Cross-posted from TAPPED.

The Washington Post has a great story today about the rise of female ambassadors in the past several years, a phenomenon called “the Hillary Effect.”

The end of the piece covers a sad truth I’ve written about before. Women who advance to such high levels in their careers often leave their husbands behind:

While male ambassadors are usually accompanied by wives, female ambassadors are often here alone. Of eight interviewed, four are divorced and four said their husbands did not accompany them to Washington because of their own jobs.

Part of what’s disturbing about this is the discrepancy in the marriage contract. Why do women follow their husbands when a job-location change would improve their careers but men don’t when their wives are moving up? But it also puts women at a disadvantage once they’re here: Those women don’t have as much help juggling children and home duties with work as their married male counterparts do.
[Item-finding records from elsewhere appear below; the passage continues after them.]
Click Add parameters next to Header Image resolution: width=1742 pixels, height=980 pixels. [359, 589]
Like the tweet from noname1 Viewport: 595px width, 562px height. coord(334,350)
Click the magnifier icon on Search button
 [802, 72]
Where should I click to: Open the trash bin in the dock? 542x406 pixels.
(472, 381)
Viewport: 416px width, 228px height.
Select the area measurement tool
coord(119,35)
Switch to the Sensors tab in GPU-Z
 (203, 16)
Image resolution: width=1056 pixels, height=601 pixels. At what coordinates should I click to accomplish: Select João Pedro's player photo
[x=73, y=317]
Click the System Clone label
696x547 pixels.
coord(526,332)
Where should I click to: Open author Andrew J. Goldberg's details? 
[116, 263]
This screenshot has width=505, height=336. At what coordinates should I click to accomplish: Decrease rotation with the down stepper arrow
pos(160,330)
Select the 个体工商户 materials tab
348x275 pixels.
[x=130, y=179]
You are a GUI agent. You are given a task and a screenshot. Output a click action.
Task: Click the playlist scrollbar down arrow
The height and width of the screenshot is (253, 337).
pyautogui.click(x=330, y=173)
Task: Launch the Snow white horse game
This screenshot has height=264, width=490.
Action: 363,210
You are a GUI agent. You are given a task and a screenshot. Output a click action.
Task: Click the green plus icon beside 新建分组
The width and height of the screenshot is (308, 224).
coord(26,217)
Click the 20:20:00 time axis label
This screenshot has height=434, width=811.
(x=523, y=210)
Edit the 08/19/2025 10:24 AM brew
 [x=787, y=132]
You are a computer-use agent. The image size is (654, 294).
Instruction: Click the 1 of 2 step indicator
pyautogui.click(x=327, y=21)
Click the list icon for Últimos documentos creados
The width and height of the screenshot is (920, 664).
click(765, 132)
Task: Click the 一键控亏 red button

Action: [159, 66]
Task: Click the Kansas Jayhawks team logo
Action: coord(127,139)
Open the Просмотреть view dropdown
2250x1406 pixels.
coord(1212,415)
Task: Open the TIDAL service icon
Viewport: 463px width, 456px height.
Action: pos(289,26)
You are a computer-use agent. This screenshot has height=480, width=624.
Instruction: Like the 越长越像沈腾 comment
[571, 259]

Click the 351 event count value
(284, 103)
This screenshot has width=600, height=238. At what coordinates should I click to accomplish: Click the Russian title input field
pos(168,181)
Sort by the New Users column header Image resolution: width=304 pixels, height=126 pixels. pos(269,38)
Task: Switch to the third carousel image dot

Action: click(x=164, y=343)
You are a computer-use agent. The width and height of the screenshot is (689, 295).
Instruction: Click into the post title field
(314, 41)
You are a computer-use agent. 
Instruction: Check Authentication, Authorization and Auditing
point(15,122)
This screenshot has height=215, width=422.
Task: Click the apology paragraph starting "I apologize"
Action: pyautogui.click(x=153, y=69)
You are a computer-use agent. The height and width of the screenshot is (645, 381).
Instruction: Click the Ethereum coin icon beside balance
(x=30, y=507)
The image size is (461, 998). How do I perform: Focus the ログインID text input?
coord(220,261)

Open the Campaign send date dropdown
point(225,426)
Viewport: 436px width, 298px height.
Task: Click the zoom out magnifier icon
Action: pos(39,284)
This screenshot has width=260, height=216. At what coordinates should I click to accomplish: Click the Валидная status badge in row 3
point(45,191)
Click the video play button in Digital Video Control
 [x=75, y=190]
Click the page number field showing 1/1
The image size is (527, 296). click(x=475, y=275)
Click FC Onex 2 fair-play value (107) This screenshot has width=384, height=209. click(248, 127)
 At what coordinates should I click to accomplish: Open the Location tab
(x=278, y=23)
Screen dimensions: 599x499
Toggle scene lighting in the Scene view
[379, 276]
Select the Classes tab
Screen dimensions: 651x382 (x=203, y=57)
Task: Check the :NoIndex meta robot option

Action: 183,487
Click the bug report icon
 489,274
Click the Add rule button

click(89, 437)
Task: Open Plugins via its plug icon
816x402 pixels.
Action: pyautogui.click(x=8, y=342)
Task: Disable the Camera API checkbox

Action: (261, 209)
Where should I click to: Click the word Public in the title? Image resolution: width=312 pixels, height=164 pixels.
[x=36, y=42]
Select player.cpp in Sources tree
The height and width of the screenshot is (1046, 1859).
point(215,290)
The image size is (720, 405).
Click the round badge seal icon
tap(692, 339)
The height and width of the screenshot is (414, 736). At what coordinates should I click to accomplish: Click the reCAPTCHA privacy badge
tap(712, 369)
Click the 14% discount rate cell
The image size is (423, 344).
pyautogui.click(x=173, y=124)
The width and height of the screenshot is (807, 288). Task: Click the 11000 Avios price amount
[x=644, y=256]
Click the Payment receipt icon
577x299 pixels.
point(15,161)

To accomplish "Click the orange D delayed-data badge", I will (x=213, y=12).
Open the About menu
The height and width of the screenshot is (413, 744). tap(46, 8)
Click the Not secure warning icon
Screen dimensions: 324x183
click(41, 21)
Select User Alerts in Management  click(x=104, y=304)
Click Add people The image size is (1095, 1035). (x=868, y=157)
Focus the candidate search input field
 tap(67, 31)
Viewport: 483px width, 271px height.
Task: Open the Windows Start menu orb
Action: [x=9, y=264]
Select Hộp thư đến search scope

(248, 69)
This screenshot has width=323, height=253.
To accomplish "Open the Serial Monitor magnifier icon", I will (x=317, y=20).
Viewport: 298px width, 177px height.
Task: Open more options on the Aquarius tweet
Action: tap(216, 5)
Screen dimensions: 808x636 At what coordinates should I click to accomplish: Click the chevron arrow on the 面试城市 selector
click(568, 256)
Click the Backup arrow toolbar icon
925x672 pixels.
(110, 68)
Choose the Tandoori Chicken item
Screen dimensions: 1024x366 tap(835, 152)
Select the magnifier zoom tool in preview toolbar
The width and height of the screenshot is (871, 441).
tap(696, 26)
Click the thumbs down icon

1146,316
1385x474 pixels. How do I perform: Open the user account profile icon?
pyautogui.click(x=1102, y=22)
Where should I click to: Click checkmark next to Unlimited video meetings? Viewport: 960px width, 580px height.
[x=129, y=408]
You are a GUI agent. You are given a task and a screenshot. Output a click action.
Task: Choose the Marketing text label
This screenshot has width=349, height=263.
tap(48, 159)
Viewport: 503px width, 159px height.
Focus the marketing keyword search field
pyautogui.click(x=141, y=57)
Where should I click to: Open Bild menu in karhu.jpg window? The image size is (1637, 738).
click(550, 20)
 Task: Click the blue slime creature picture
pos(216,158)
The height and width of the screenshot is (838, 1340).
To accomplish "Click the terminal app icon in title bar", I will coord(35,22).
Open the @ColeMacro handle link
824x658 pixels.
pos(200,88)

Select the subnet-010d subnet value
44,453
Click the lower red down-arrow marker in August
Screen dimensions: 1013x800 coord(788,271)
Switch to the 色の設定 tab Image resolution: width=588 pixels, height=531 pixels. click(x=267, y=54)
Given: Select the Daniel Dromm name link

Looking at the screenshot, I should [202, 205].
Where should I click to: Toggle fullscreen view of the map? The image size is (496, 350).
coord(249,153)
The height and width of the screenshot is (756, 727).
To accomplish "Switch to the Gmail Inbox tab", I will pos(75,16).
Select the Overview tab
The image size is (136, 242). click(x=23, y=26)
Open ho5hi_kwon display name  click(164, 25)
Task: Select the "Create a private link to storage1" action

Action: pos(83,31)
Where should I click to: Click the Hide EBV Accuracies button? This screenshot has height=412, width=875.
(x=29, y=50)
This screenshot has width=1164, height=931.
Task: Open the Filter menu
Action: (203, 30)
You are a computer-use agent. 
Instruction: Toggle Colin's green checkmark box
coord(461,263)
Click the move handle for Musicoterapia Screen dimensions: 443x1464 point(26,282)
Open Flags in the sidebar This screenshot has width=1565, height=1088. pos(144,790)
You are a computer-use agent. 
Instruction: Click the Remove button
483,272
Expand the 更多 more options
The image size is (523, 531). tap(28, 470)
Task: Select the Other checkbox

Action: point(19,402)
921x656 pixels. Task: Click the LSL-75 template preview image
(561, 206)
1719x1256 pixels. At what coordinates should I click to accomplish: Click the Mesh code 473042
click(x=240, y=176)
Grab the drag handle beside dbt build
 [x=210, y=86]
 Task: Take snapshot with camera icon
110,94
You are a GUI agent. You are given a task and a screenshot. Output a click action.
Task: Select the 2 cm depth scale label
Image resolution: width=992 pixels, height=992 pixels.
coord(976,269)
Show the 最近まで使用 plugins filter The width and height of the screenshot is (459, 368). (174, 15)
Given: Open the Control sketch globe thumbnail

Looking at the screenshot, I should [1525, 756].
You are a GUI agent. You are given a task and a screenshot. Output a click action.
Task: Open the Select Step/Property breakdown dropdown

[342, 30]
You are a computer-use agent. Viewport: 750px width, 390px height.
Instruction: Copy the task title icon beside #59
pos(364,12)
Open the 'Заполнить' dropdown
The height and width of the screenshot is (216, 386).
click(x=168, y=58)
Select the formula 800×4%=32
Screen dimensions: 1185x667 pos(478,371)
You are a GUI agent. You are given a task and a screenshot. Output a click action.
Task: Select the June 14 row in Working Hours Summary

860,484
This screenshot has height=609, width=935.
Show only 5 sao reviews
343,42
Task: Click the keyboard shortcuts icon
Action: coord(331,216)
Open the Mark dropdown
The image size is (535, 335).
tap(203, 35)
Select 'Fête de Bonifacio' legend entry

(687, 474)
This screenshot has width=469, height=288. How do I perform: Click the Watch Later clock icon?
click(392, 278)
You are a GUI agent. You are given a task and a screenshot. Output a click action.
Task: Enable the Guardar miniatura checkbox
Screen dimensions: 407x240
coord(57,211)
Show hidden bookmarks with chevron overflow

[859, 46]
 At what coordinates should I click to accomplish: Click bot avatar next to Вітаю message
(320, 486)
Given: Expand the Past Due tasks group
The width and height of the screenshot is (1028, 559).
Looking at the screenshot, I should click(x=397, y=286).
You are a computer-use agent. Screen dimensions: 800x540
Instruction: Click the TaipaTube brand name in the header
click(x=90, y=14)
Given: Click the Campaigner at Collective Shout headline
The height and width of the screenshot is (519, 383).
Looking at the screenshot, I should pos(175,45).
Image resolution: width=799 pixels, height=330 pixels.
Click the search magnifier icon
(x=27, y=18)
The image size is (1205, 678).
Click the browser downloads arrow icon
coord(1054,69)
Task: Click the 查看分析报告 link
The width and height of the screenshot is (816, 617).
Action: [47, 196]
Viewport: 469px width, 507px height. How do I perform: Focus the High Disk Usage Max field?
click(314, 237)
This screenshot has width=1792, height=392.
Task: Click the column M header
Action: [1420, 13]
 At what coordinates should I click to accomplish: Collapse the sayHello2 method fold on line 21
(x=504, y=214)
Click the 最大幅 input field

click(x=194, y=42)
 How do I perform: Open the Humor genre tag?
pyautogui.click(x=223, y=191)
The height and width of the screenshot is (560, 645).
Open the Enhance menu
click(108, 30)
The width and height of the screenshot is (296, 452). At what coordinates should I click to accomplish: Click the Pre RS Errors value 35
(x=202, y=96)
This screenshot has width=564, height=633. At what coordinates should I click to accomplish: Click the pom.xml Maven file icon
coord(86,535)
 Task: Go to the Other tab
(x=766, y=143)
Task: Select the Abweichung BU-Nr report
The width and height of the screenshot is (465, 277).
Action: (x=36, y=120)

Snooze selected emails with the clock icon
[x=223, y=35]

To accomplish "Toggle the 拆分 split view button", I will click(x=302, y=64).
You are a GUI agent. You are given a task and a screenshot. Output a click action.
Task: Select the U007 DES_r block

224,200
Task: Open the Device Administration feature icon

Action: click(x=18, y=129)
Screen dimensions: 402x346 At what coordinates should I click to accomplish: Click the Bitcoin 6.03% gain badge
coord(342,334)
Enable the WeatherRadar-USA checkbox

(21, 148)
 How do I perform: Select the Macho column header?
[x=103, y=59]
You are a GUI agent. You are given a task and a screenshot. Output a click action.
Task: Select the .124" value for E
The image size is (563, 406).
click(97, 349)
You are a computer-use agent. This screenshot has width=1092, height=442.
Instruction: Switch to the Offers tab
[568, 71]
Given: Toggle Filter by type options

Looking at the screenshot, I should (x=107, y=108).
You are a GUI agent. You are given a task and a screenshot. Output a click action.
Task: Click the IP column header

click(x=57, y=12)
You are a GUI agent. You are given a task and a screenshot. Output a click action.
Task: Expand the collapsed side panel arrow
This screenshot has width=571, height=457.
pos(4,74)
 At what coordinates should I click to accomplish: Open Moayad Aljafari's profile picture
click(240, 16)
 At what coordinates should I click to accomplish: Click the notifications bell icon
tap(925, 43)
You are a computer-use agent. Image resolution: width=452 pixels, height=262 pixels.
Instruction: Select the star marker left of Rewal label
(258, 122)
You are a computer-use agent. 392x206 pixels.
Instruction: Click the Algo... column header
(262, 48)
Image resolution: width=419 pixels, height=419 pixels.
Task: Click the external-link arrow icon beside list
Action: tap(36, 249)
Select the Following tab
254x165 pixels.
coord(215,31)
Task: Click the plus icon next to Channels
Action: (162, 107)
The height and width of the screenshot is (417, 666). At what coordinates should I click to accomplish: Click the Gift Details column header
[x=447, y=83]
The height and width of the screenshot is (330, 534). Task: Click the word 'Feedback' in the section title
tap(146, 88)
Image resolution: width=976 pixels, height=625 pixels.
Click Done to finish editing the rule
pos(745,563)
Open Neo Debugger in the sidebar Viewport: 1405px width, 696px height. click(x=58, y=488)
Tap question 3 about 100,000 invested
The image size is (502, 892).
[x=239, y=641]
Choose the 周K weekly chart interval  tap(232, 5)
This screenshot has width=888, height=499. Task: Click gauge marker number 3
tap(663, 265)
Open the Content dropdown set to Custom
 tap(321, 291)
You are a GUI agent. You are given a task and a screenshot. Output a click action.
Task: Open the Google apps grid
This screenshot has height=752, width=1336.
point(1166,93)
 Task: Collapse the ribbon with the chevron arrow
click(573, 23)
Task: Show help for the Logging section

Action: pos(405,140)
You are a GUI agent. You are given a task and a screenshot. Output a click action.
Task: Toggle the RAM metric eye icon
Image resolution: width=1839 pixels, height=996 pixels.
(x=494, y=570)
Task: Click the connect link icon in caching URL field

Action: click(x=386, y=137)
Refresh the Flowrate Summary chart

While I’m going to assume ambassadors might be able to afford house-cleaners and don’t have to schedule in weekly laundry time, many high-achieving women who can’t maintain their husbands’ support have to balance the mundane details of child-care, dinner, homework help, and regular home maintenance in ways that can limit the number of times they can stay at work late, hang out with their bosses and coworkers for after-work drinks, join in team softball games and the other kinds of informal activities that can lead to formal advantages in the workplace.

  • It also seems pretty crappy from the pov of the kids. Which presumably is one of the big reasons why even ambitious women will move to follow ambitious men. WTF is wrong with the men that they won’t do the same?